begin Input
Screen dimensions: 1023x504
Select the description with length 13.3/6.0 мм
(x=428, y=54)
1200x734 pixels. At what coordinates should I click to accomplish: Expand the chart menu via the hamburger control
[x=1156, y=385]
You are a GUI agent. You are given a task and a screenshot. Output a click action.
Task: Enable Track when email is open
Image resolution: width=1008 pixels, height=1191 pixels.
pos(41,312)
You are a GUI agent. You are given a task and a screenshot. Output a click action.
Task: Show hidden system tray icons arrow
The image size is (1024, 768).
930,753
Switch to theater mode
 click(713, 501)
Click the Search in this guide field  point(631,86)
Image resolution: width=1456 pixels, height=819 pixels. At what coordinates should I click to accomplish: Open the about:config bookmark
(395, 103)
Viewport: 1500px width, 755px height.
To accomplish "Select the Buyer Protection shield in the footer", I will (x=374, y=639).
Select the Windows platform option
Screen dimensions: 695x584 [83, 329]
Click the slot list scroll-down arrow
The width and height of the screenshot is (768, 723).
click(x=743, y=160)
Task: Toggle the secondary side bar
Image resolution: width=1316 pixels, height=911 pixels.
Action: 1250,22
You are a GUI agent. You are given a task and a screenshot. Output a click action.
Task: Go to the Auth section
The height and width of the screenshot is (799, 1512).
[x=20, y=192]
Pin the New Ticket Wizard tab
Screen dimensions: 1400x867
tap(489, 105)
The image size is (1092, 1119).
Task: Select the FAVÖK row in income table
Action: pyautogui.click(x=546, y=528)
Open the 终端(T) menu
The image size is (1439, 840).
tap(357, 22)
end Input
• [Request]
Reproduce the listing above verbatim, starting with its first line and going on through the line that contains "[x=1156, y=385]".

• [Completed exercise]
Screen dimensions: 1023x504
Select the description with length 13.3/6.0 мм
(x=428, y=54)
1200x734 pixels. At what coordinates should I click to accomplish: Expand the chart menu via the hamburger control
[x=1156, y=385]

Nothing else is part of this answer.